Mohandas Karamchand Gandhi naît le 2 octobre 1869 à Porbandar dans l'état du Gujarat, au nord-ouest de l'Empire britannique des Indes. Il est issu de la caste des Vayshia et sa famille (des commerçants), est relativement aisée. Enfant, sa mère lui inculque les valeurs hindouistes mais il apprend aussi à connaître les autres religions et la tolérance à leur égard. C'est sans doute pendant cette période que se forgent les convictions morales de Gandhi. Il est fasciné par le jaïnisme, cette religion prônant la non-violence.

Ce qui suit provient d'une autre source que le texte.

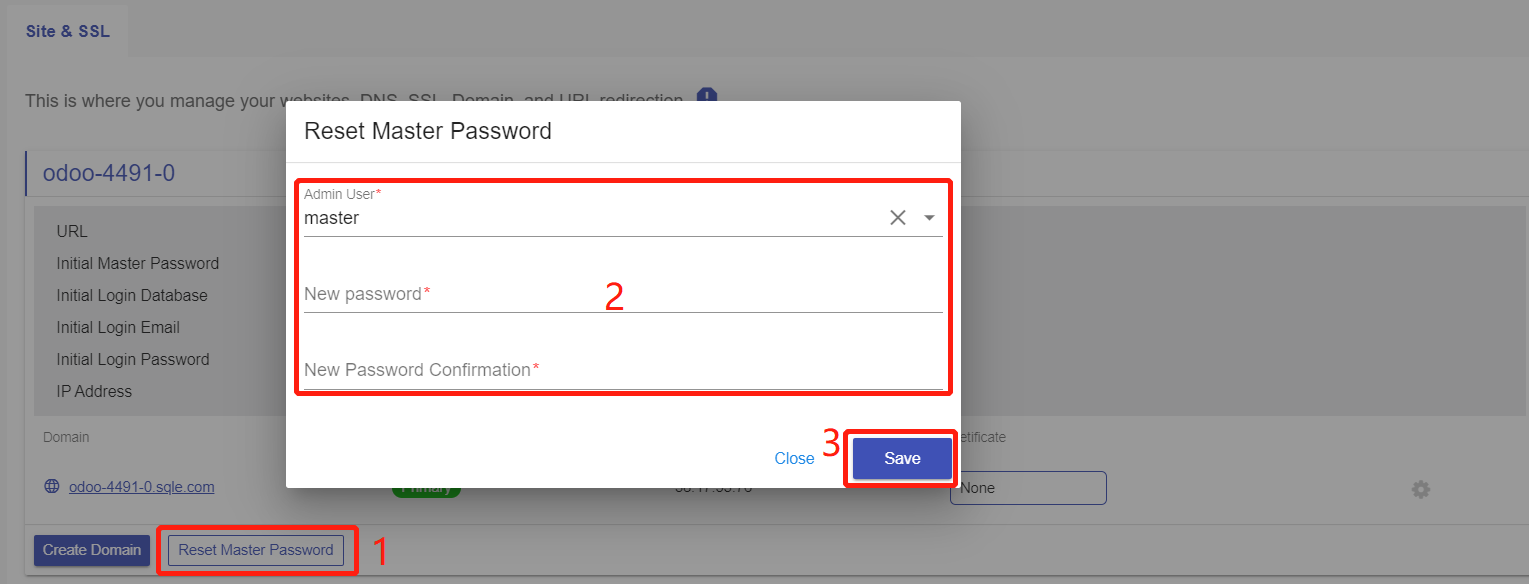Click the IP Address row label
This screenshot has width=1529, height=584.
coord(94,391)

Conformément aux coutumes de sa caste, sa famille le marie à 14 ans avec Kasturbai qui restera son épouse toute sa vie. En grandissant Gandhi devient convaincu qu'il ne sera quelqu'un qu'en rompant avec les coutumes de l'Inde et en copiant le style de vie des anglais. Il s'embarque donc pour l'Angleterre en 1888 en laissant femme et enfant pour y faire ses études de droit. C'est paradoxalement à Londres que Gandhi lit les principaux textes de l'hindouisme, notamment la Baghavad-Gita qui l'influencera profondément. Il découvre aussi la vie de Bouddha, Jésus, Mahomet et fait la connaissance des théosophes anglais. 

Après trois années en Angleterre et son diplôme d'avocat en poche, Gandhi rentre en Inde. Malheureusement sa vie professionnelle s'enlise et il reste tiraillé entre ses racines hindoues et son attirance pour la bourgeoisie occidentale.

L'Afrique du Sud

En 1893 une entreprise indienne lui propose de se rendre en Afrique du Sud pour y défendre ses intérêts lors d'un procès. Gandhi accepte. Il ne le sait pas encore, mais c'est le tournant de sa vie. Il va y passer quasiment vingt ans.

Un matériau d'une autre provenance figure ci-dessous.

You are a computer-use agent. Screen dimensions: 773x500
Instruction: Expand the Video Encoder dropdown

Dès son arrivée là-bas il est confronté à la discrimination raciale. Expulsé d'un train il s'aperçoit très vite que les britanniques et les Boers dominent sans partage les populations noires et immigrées (à cette époque 100 000 indiens vivent en Afrique du Sud). Il est choqué de voir que les sujets de l'empire britannique ne sont pas traités de la même manière suivant la couleur de leur peau. Affecté par des vexations racistes de la part des Blancs, comme de devoir descendre d'un compartiment de train de première classe, il s'érige en défenseur des immigrants indiens et forge une doctrine originale fondée sur la non-violence, la maîtrise de soi et le respect de la vérité (la "satyagraha"). Il préconise en vertu de cette doctrine la désobéissance passive et collective pour lutter contre les discriminations.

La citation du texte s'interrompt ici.